Così, nei giorni precedenti al parto, è stato pre allertato anche il 118 in modo che se la donna avesse avuto bisogno di un trasporto urgente al S. Chiara dalla sua casa di Rovereto fino a Trento il personale fosse informato della problematica e delle procedure da mettere in atto. «In realtà poi le contrazioni sono iniziate la sera, quando mio marito era a casa, e così siamo potuti venire tranquillamente all'ospedale da soli senza problemi. Non abbiamo atteso molto perché il penultimo parto era stato molto veloce ed era importante che la piccola nascesse in ospedale». E così è stato. La piccola ha emesso il suo primo vagito poche ore dopo l'inizio del travaglio e le sono state riservate tutte le cure del caso. «Mio marito ha potuto assistere al parto e poi anche gli altri fratelli l'hanno vista attraverso il telefono. Purtroppo in questo periodo di Covid non sono permesse visite ma va bene così». Per quanto riguarda la preoccupazione dopo la diagnosi del problema cardiaco alla bambina, Dina si dimostra estremamente saggia. «Mi sono informata su internet sulla patologia e poi ho capito che preoccuparmi in anticipo non avrebbe portato niente. Questo dotto può chiudersi da solo, con i farmaci o con un intervento e l'unica cosa che potevo fare io era stare tranquilla anche per il bene della bambina che avevo in grembo. E poi sapevo di essere in buone mani». Dina ha parole riconoscenza nei confronti delle ostetriche, delle infermiere, dei medici e di tutto il personale che l'hanno assistita durante il parto e in questi giorni in cui lei e la piccola sono ancora ricoverate. «Il messaggio che voglio dare alle mamme è quello di ascoltare quello che dicono le ostetriche, di seguire i loro consigli che alla fine risultano sempre vincenti. Il mio travaglio era difficile perché, soprattutto alla fine, dovevo avere la forza di spingere per non affaticare troppo la piccola e, seguendo i consigli che mi davano, è andato tutto bene. Ora mi aspettano tutti a casa. Ho una figlia più grande di 16 anni, un maschio di 9 e un'altra bambina di 4. Quando hanno visto Eva grazie ad una videochiamata mi hanno detto che è bellissima», dice orgogliosa la donna che ovviamente ora non vedo l'ora di essere dimessa.
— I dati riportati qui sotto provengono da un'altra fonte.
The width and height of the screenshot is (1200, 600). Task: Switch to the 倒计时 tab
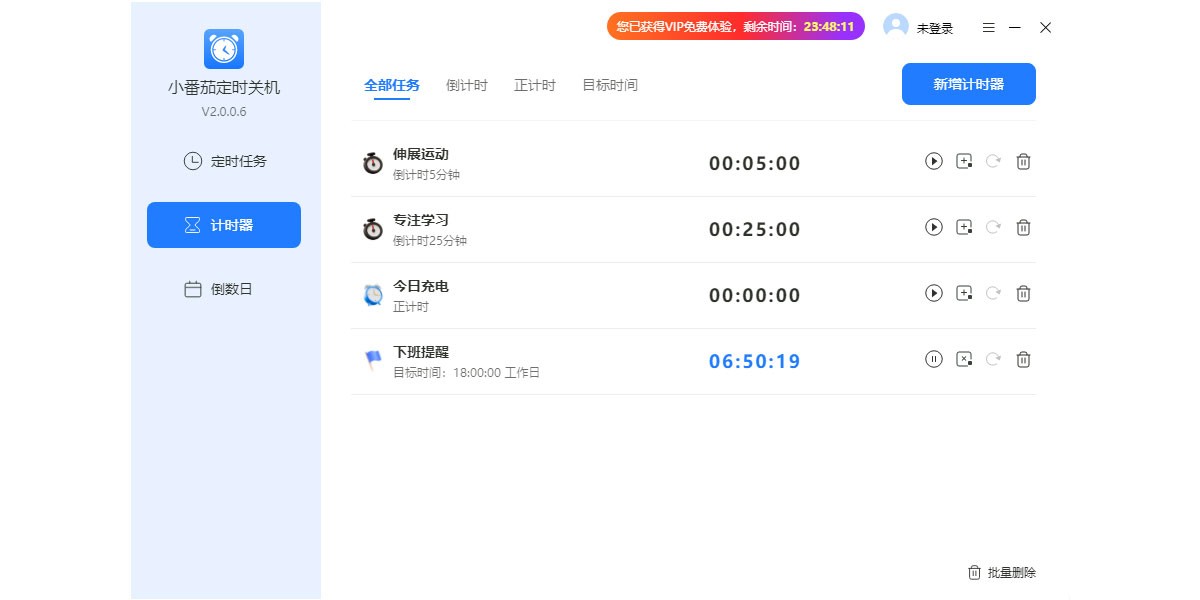466,85
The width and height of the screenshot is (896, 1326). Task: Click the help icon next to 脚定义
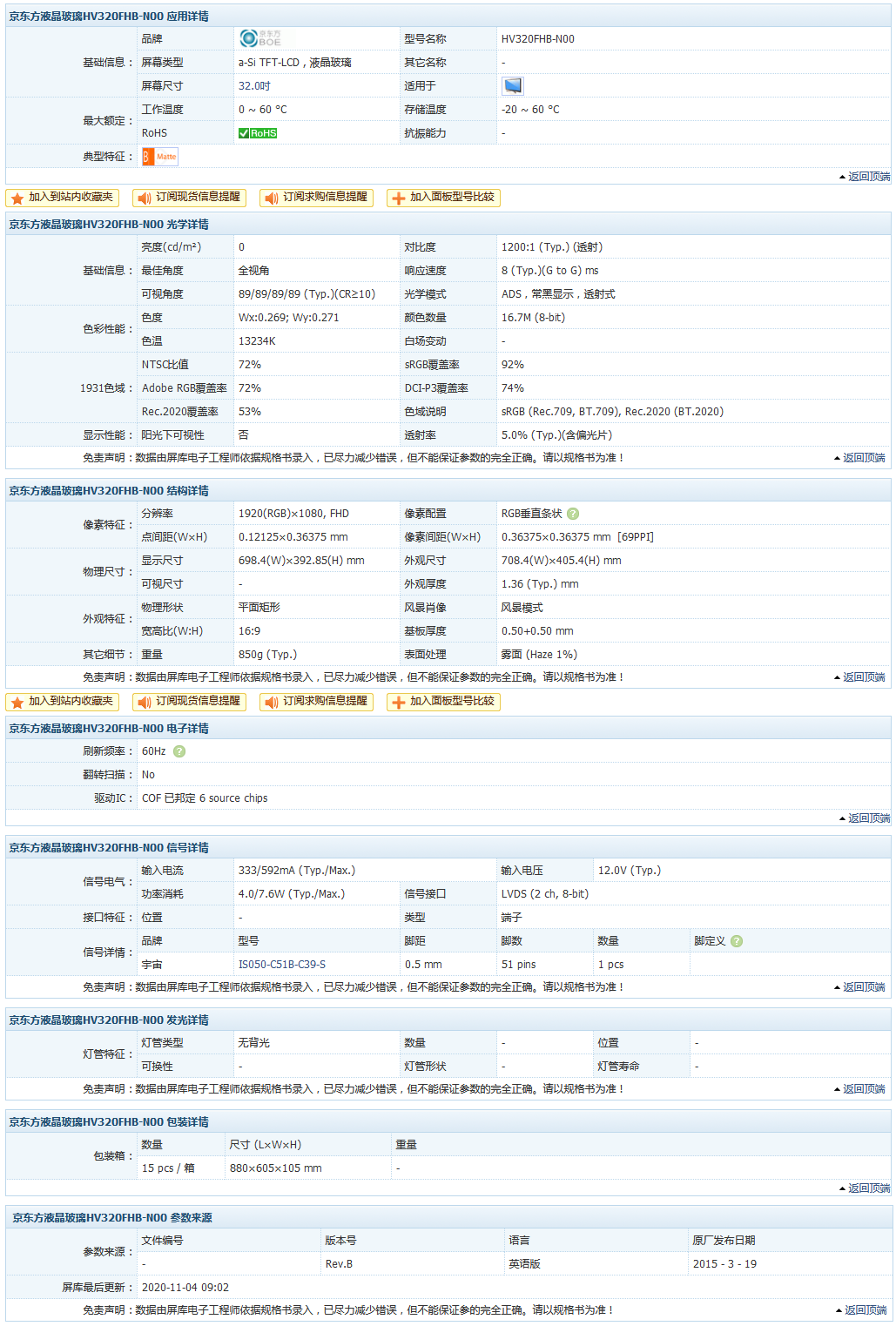pyautogui.click(x=737, y=940)
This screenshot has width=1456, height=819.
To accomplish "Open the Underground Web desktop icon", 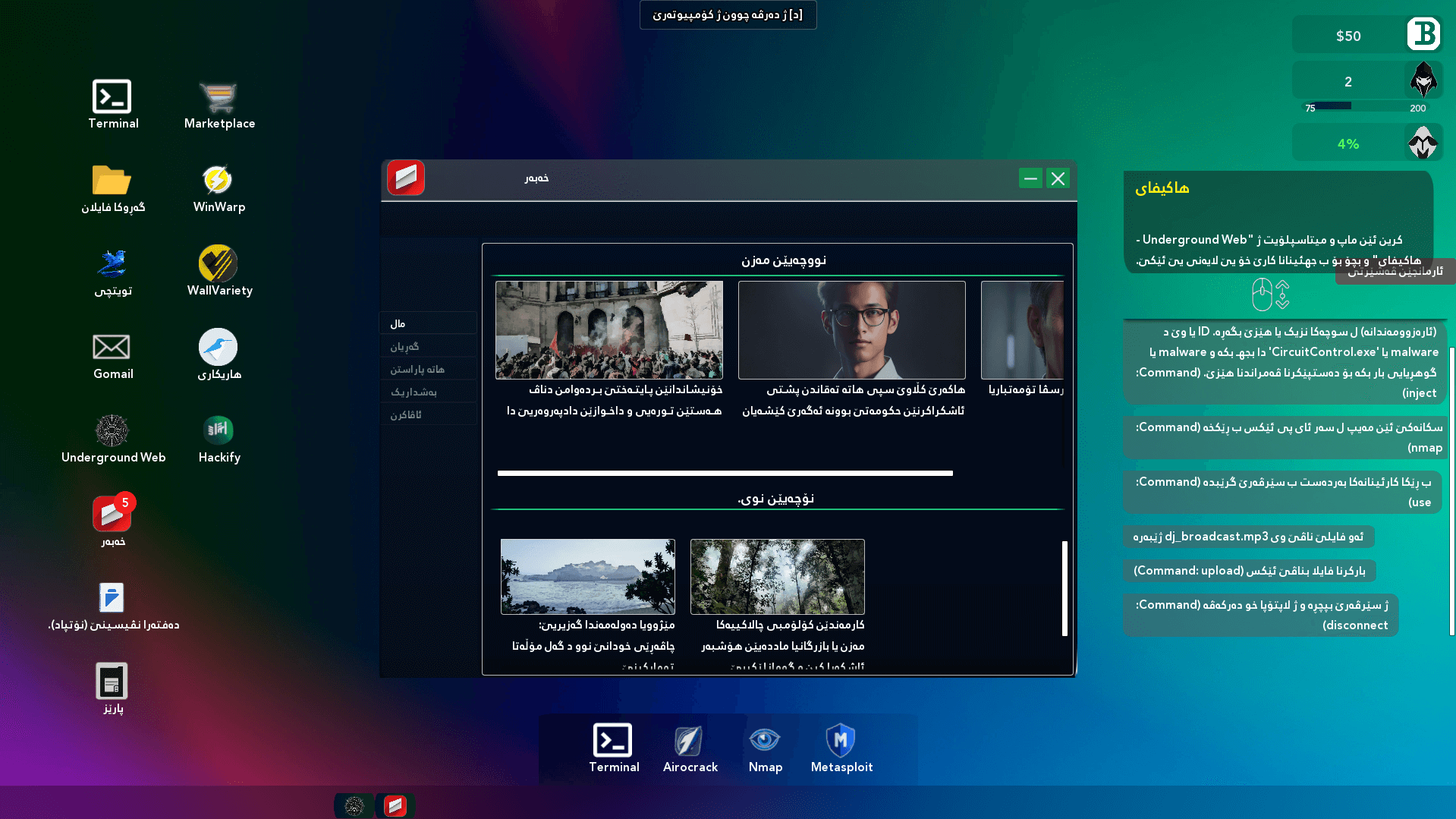I will point(112,431).
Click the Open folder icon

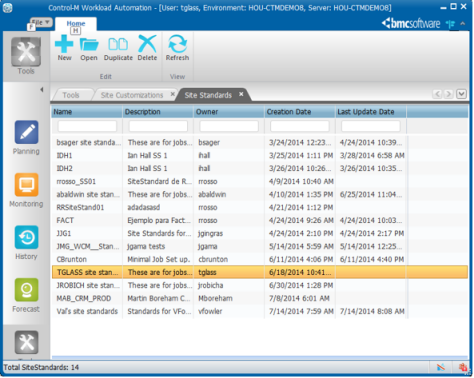[89, 44]
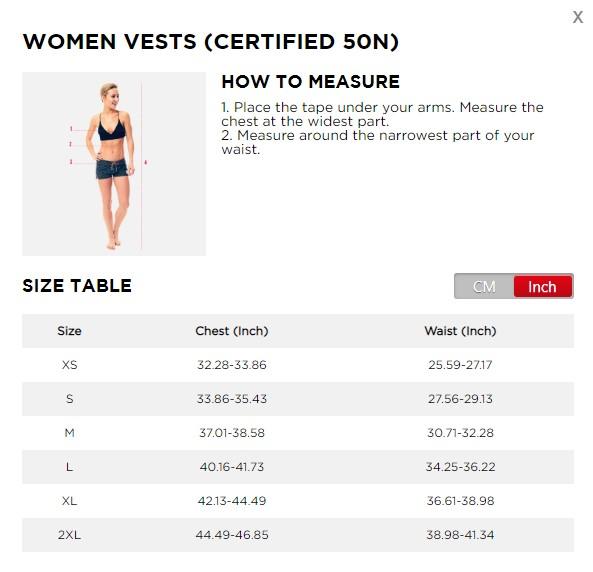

Nel corso del 2020 al S. Chiara, fino a mercoledì, sono stati registrati 2.317 parti, 13 in più dello scorso anno. Un dato che non deve far pensare ad un aumento di nascite. Semplicemente quest'anno, la chiusura avvenuta sia in primavera che adesso delle sale parto di Cles e Cavalese, ha portato ad un aumento del lavoro a Trento, compensato comunque da un calo generalizzato delle nascite. «Certamente anche per noi è diverso lavorare in questo periodo - spiega la coordinatrice delle ostetriche Barbara Burlon - perché dobbiamo cercare di far superare alle mamme paure e diffidenze nei confronti dell'ospedale. Abbiamo ripreso gli incontri "nascere al S. Chiara" via meet e già in queste occasioni riusciamo a rispondere a molte domande, vedono le ostetriche, possono comunicare con loro. Poi comunque il papà può essere presente al parto e fino al bagnetto del bambino». Per garantire la massima sicurezza a tutte mamme viene effettuato il tampone alla 39 esima settimane e comunque sono vietate tutte le visite di parenti, papà compreso, all'interno del reparto. «Nella maggior parte dei casi si tratta comunque di degenze minime e cerchiamo di fare in modo che le mamme possano tornare a casa 48 ore dopo il parto. Poi vengono attivati i servizi sul territorio e così le ostetriche possono continuare a seguire le neo mamme a casa».